Your objective: Leaving the pictures aside, transcribe only and exactly the lines from the one with "Task: Click the '1 bedroom' listing detail" through the end of the entries, both included.

Record set:
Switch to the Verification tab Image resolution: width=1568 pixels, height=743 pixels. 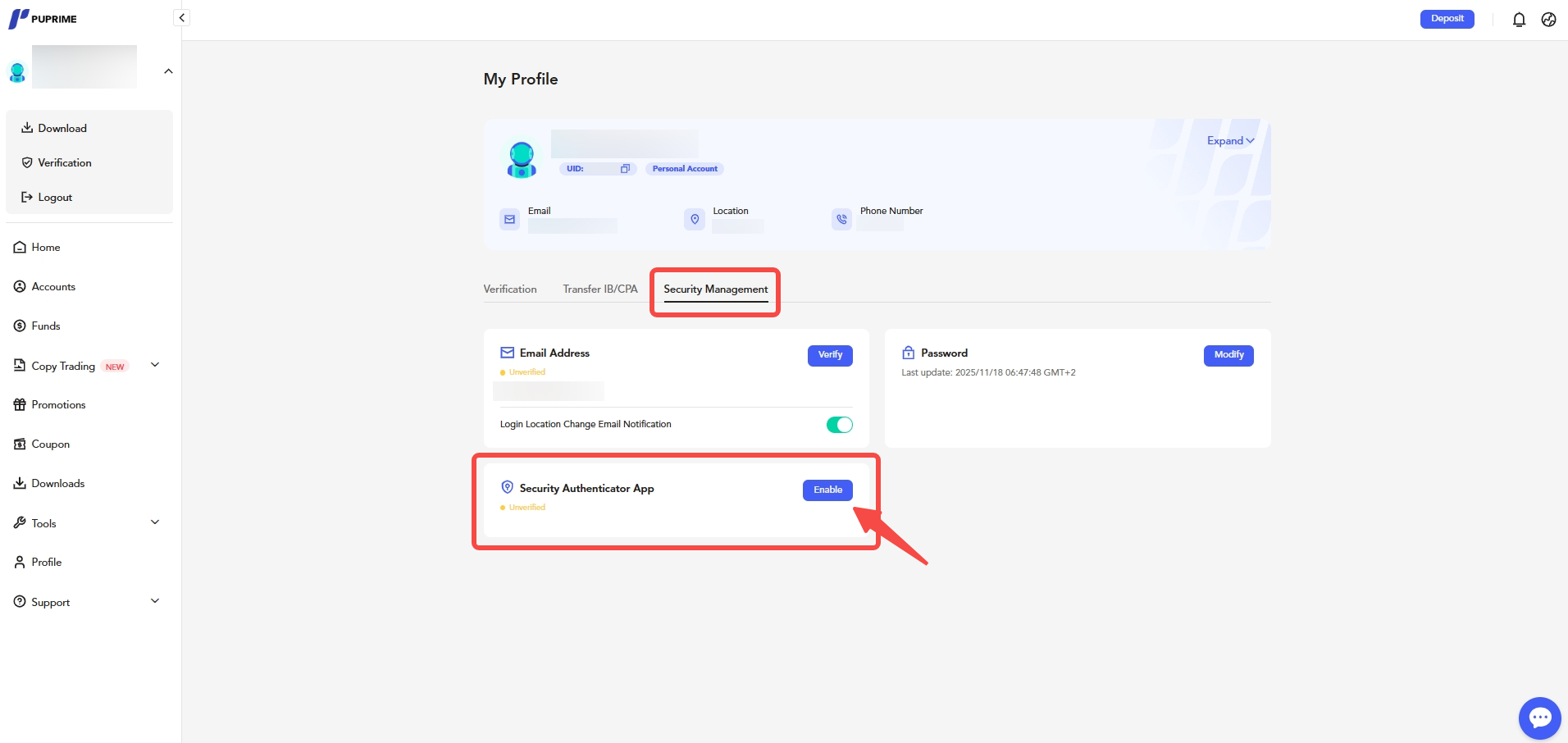point(510,289)
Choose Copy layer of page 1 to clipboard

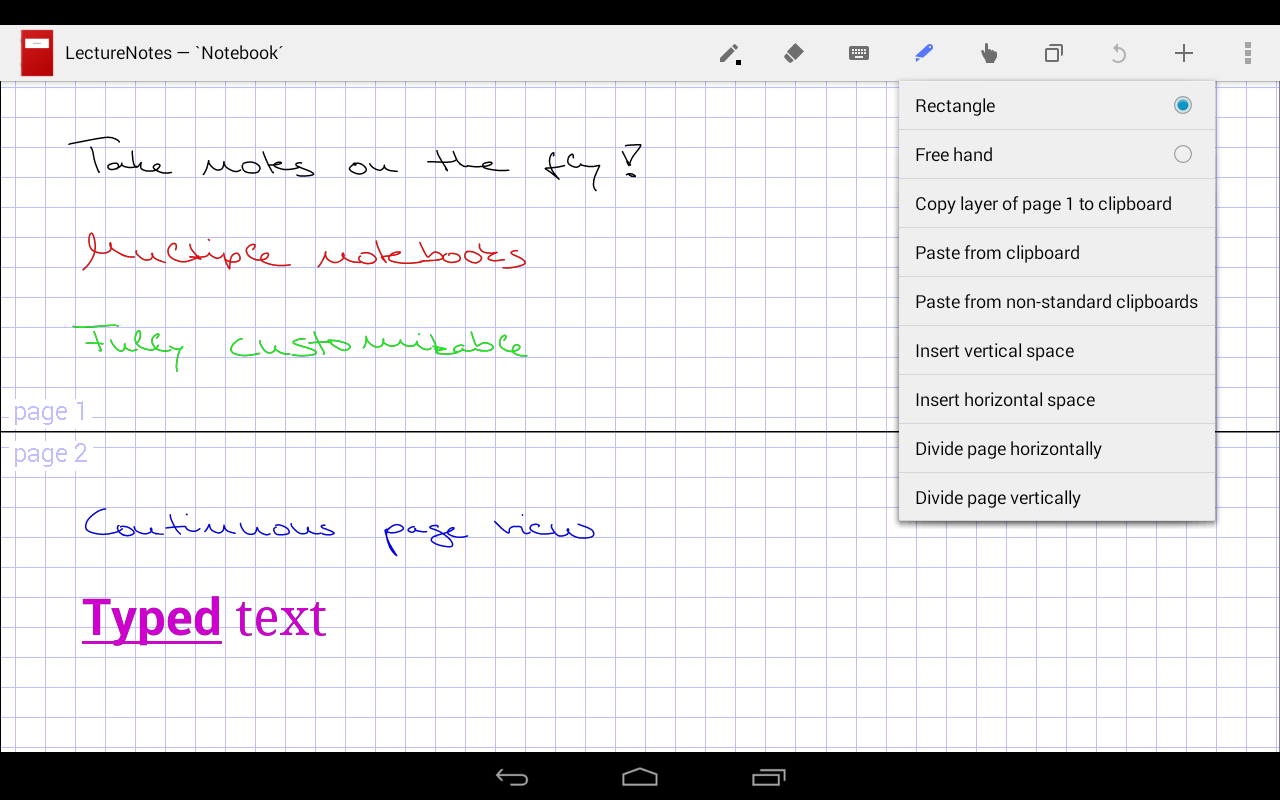click(x=1043, y=203)
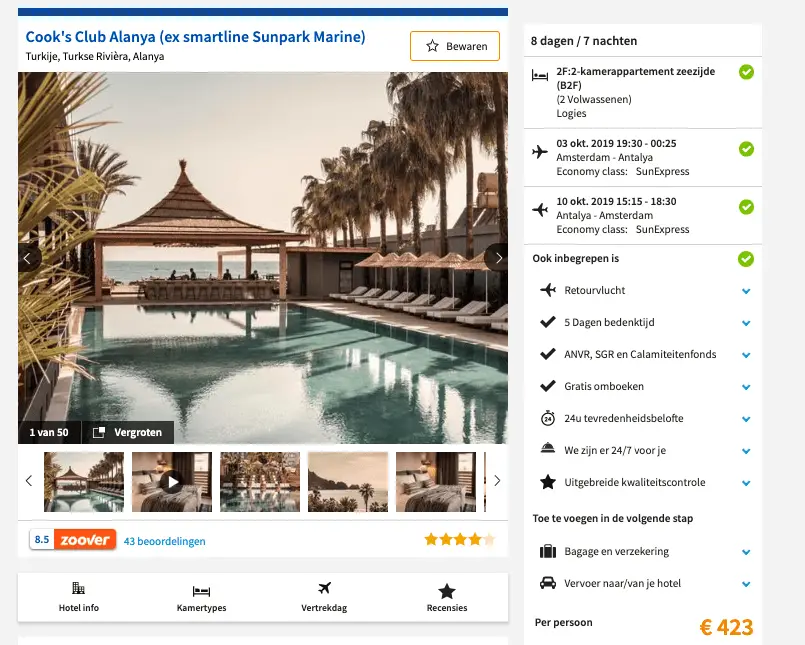Click the green check next to the room type
805x645 pixels.
tap(746, 72)
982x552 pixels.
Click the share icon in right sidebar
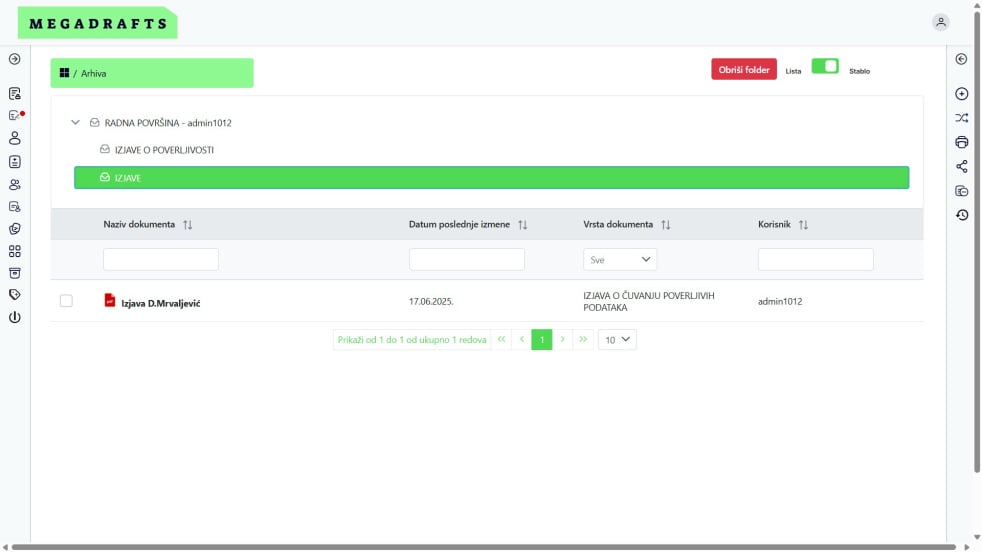point(962,166)
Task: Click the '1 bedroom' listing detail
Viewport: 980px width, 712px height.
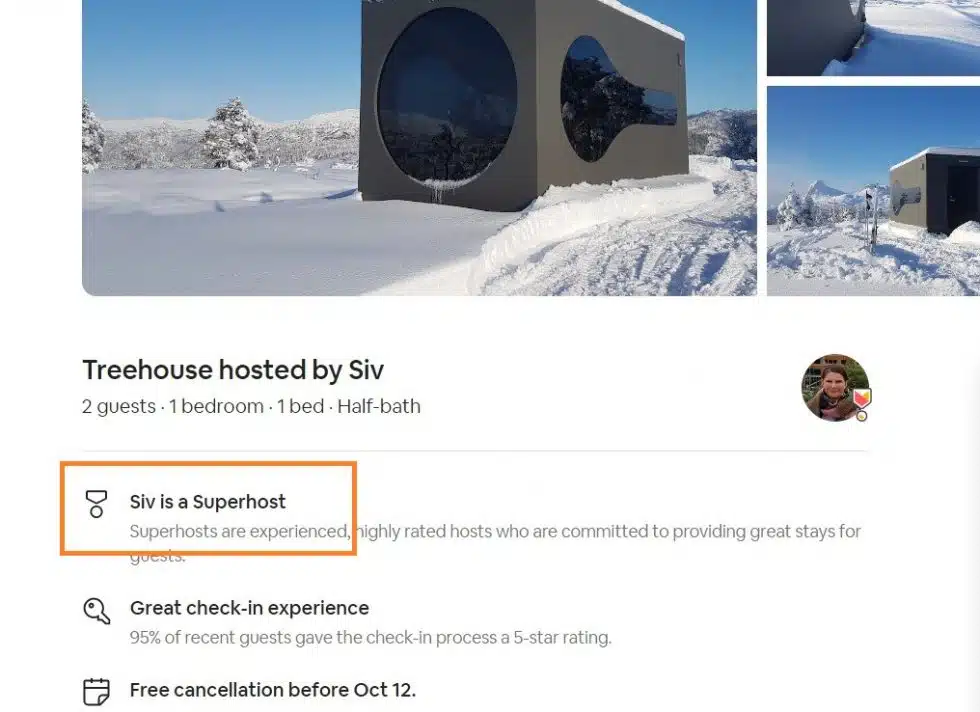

Reply:
Task: Click the '1 bedroom' listing detail
Viewport: 980px width, 712px height.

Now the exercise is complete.